Abstract
Background
Weaning from extracorporeal life support (ECLS) in patients with refractory shock still remains a complex decision. Despite considerable advances in ECLS management, reliable biomarkers to predict weaning success are still not available. Inflammatory cytokines including interleukin-6 (IL6), interleukin-8 (IL8), and tumor necrosis factor-alpha (TNF-α) may reflect systemic immune response and have been proposed as potential predictors of deterioration or recovery.
Methods
A retrospective, single-center study analyzed 809 patients with ECLS between 2012 and 2024. Serum levels of IL6, IL8, and TNF-α were measured before ECLS and 24 h after initiation. Receiver operating characteristic (ROC) analysis and subgroup comparisons between clinical phenotypes were used to assess the cytokine predictive value.
Results
Weaning was achieved in 66.9% of patients. IL8 levels after 24 h demonstrated the highest predictive accuracy for weaning failure (area under the curve AUC = 0.73), outperforming IL6 and TNF-α. The decline of IL8 levels during the first 24 h was associated (p = 0.008) with successful weaning.

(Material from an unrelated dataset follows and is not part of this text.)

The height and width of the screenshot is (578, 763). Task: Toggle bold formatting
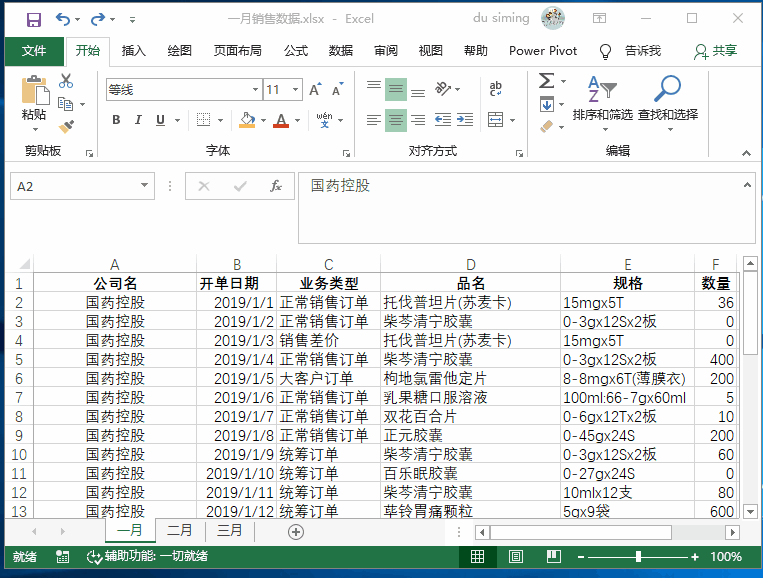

Subgroup analysis revealed that the predictive values of IL6 and IL8 were pronounced in patients with pulmonary embolism (AUC = 0.72, IL6) and septic shock (AUC = 0.77, IL8), with significantly elevated cytokine levels. Patients with structural heart disease (AUC = 0.85, IL6) and ventricular arrhythmias (AUC = 0.82, IL6) showed cytokine levels comparable to the whole cohort and a better prediction.
Conclusion
Among the evaluated cytokines, IL8 exhibited the strongest predictive benefit for weaning failure, especially on Day 1. Due to its early clearance dynamics, it may be a useful parameter in the appropriate clinical situation to achieve a better outcome.